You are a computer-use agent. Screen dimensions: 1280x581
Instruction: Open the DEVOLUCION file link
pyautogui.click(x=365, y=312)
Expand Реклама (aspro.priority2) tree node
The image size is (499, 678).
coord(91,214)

•••••

EXERCISE INSTRUCTIONS:
Write out each entry above exactly as it is written.

RESULT OF THE EXERCISE:
You are a computer-use agent. Screen dimensions: 1280x581
Instruction: Open the DEVOLUCION file link
pyautogui.click(x=365, y=312)
Expand Реклама (aspro.priority2) tree node
The image size is (499, 678).
coord(91,214)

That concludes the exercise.